ただまぁ、それも荒れた畑を蘇らせる大仕事を行なう事が前提だけど。それに乗り気なのは、このメンツの中では充希だけってのがややアンバランスかも。
その辺は、やっぱりメンバーを増やすべきかなと基哉は考えを巡らせる。力仕事が苦にならず、働き者の友達が見付かれば良いのだが。
いなければ、最悪この前知り合ったシノさんでも良い気が。
「えっと、それじゃあ……農地開拓も頑張るし、その活動動画も同時に撮影するって事、ガンちゃん? それが直哉君が、ニートから脱出する手助けになるって認識なんだね?」
「まぁ、乱暴に言えばそうだな……家に引き籠って悶々としてるより、強引にでも外に連れ出すのがまずは第一歩って感じかな?
動画投稿は、『ニー党連合』を世に知らしめる役割もあるし、金を稼げばニートの枠から外れるって意味合いもある。それが活動資金になれば、取り敢えず最初の成功と言っていいかもな。
その辺の計算は抜かりはないぞ、知佳」
「なるほど、それじゃあ当面は2つの計画を進めて行く感じかぁ……何か会合ばっかりだなって思ってたけど、実は計画は随分と進んでたんだねっ!」
呑気な物言いの和也だが、充希は計画に抜かりは無いと重ねて不敵な口調。最初に質問した知佳も、やる事が分かって幾分か晴れやかな表情に。
それから、それじゃあ今からする事は何なのと改めて疑問が湧いた様子。それは参加して見れば分かると、基哉もちょっと楽し気に答えを返す。
意外にみんな議論を熱く交わすから面白いよと、朋子も友達に積極的な参加を促す構え。確かに意見やアイデアは多い方が良いが、知佳はそれには消極的。
まぁ、知佳のタイプとしては、頭を使うよりも体を使う労働の方が得意には違いない。そっち方面なら任せておいてと、頑張るアピールを一行に向けて来る。
何にしろ、新たな仲間はヤル気に関しては充分な様子。そう言う者がチームに1人でもいれば、皆の動きも釣られて活発になって行くので有り難い。

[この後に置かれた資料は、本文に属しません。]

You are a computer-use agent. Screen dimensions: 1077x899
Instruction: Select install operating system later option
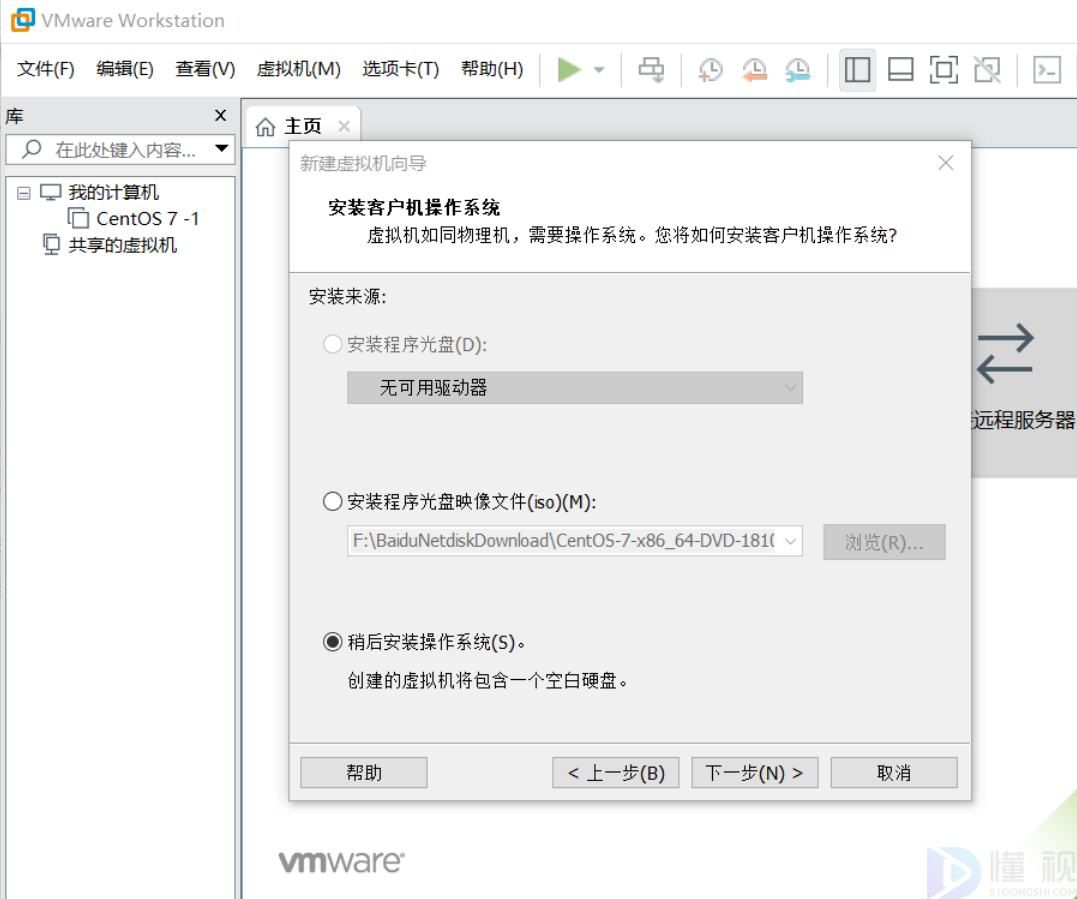pyautogui.click(x=333, y=643)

とは言え、今日の予定は部屋に籠っての定例会である。元気があり過ぎるのも考え物、そんな一行は何事もなく直哉の家へと辿り着いた。
今回は、新しく知佳が入っての初の集会である。
そして案の定、直哉の部屋に収まった集団はギチギチで身動きするのも大変な感じ。これは早急に、新たなスペースを確保しないと議論も儘ならない。
そんな事を話し合いながら、取り敢えず今回は我慢しようと言う事に。そして今日も前回と同じく、それぞれ持ち寄ったネタを披露して行くぞと充希の掛け声が放たれた。
それを皆で議論して、『ニー党連合』の新たな指針の手掛かりとするのだ。そうすれば、新たな活動の方針や今後手掛けるべき事がきっと見えて来る筈。
それがこの部屋の主の、直哉の社会復帰への切っ掛けになるかも知れない。そんな割と曖昧な理論で、始まる何度目かの会合である。
今回も、充希の指名によってトップバッターは和也の役割となった。それに何の疑問も抱かず、それでは僭越ながらと語り始める和也であった。
そのネタだが、今回も漫画から持って来たらしい。
「それじゃあ、毎度ながら漫画のネタで語らせて貰おうかな。今回のタイトルは『海が走るエンドロール』って言う、ちょっと前に話題になったコミックなんだけどさ。
ほら……前の会合で、80代のお婆ちゃんがプログラム技術で話題になったって話してたじゃん。この漫画の主人公も、旦那さんを亡くした老齢のお婆ちゃんなんだけど。ある日若者と出会って、映画を撮りたいって情熱が盛り上がるんだ。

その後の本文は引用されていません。